*** Opening Records supplied ***

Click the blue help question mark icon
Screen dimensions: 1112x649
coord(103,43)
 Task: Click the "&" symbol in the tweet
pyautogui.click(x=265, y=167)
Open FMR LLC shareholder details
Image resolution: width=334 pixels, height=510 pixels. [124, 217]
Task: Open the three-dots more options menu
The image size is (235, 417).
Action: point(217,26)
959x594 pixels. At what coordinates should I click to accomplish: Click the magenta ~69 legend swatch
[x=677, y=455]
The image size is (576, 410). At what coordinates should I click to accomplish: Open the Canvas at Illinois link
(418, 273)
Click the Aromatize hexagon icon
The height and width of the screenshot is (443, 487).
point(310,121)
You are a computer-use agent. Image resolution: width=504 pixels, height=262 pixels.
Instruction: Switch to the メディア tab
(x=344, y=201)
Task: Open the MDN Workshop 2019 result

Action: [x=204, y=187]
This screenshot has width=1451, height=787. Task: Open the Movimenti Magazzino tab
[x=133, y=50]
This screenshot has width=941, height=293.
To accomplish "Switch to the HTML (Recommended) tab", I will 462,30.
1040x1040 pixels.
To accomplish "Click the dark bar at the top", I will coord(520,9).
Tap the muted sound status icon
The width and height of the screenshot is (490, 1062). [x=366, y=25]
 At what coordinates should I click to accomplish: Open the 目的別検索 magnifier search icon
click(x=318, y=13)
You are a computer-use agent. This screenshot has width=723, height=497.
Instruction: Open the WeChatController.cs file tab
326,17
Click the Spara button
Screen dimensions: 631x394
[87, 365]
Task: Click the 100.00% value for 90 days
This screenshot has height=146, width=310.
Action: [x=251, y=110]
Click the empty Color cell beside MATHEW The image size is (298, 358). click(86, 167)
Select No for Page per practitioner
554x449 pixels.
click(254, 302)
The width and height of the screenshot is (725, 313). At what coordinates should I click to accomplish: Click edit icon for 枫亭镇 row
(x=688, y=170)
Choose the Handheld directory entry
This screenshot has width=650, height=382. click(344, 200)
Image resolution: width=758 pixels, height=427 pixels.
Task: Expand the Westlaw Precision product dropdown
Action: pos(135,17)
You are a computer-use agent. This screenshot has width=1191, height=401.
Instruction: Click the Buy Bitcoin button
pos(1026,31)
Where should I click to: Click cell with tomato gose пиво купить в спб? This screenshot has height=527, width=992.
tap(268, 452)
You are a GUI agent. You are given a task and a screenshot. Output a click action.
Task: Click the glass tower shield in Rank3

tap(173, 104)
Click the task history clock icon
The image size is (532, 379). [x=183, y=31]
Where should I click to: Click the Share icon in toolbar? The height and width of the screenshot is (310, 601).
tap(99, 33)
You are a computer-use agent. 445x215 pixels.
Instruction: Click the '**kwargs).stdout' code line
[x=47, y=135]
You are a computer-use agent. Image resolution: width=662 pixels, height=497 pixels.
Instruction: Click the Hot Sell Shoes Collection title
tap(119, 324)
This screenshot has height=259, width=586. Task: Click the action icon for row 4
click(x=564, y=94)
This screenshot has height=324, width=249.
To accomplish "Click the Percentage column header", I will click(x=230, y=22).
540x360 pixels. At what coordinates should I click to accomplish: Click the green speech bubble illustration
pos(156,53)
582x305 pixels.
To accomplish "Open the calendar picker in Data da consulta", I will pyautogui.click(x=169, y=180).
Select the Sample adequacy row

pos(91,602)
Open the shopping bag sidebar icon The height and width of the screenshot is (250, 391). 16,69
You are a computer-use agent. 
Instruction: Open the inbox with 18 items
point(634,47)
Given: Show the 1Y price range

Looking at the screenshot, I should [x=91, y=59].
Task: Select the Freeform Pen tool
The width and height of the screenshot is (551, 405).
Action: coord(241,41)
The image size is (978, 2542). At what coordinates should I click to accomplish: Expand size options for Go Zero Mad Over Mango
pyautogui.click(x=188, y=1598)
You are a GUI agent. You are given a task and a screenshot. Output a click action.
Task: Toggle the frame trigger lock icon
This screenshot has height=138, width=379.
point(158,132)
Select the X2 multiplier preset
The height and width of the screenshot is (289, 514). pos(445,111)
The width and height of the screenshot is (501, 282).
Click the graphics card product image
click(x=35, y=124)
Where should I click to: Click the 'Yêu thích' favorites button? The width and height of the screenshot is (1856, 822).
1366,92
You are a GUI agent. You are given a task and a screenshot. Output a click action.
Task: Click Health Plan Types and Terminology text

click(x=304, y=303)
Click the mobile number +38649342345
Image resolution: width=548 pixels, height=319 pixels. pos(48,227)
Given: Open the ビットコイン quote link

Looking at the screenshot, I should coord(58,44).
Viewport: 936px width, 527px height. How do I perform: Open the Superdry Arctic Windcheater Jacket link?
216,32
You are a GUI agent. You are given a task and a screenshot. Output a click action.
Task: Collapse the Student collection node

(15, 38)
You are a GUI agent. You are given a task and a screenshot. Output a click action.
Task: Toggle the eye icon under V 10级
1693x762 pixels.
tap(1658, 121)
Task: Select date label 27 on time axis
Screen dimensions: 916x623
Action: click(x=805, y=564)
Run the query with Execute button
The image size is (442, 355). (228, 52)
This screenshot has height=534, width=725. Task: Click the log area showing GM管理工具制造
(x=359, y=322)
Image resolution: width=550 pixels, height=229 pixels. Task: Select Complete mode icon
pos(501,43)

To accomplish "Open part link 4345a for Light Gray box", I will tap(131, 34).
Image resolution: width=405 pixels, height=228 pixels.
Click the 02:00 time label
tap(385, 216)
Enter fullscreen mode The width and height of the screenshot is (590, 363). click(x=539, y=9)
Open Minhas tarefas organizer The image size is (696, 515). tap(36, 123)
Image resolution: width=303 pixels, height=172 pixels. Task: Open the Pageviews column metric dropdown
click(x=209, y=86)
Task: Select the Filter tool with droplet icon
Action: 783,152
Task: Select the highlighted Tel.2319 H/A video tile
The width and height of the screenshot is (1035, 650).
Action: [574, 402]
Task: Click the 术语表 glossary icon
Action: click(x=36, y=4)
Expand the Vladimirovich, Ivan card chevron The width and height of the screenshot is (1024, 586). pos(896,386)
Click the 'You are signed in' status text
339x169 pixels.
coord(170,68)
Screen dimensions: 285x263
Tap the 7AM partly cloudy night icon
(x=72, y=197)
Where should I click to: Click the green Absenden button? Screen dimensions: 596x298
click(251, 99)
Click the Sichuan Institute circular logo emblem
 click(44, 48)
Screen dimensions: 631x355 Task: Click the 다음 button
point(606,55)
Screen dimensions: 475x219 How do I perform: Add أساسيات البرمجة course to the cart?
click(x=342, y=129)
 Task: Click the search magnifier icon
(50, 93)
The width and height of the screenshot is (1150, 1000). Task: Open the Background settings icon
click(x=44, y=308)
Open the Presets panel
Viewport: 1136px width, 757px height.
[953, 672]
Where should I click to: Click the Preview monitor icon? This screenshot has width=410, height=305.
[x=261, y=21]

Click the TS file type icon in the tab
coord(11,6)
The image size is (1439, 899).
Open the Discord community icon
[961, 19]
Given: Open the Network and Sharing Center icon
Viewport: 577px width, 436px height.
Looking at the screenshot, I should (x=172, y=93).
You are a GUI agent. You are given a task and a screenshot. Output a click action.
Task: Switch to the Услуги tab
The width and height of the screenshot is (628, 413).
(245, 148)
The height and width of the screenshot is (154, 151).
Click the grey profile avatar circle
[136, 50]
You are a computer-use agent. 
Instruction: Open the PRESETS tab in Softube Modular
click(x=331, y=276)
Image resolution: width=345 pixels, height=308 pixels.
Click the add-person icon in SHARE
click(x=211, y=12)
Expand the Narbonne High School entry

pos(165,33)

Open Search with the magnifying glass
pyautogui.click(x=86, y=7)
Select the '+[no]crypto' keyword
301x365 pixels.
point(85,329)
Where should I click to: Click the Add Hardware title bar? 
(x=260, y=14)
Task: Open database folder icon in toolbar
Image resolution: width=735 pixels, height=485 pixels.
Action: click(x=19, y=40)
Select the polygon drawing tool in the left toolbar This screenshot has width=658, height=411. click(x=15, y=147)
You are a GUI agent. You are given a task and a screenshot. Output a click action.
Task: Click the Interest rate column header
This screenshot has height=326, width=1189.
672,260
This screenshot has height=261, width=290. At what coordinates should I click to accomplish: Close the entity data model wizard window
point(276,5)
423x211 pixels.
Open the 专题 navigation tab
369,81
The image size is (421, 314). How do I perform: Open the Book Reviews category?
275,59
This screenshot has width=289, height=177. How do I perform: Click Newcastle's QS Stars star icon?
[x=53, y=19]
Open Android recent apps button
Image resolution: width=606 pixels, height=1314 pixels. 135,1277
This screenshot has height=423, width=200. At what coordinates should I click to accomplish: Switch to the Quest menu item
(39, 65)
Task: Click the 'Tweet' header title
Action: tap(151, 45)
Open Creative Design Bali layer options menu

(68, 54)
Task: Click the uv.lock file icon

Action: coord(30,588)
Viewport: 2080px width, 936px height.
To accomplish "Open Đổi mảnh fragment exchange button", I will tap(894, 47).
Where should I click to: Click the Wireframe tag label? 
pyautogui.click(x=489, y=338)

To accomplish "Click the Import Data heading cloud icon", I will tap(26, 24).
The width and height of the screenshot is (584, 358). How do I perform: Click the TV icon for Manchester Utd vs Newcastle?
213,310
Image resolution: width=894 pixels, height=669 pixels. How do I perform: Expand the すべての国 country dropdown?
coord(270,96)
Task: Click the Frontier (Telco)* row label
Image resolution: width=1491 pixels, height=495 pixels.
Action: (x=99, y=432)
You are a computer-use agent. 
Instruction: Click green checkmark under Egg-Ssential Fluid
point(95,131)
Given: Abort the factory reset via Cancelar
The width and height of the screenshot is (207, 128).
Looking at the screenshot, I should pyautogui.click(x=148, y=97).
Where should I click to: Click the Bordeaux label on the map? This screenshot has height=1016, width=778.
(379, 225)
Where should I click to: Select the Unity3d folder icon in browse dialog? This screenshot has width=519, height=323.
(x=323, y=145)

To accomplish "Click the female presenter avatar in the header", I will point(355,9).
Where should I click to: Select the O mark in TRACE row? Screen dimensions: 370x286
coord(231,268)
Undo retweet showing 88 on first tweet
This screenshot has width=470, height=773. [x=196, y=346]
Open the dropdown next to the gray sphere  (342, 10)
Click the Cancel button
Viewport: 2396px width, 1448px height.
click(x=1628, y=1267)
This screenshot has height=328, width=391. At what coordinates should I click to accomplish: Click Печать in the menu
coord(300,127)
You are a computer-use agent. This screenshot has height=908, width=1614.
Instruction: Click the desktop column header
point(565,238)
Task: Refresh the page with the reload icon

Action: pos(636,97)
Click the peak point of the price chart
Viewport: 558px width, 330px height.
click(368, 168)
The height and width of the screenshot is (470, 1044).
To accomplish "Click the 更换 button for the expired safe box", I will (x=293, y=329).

*** Closing Records supplied ***

* _Problem_:
How many of the lines above include the word "Toggle"? State that number and nothing else.

* _Written answer_:
2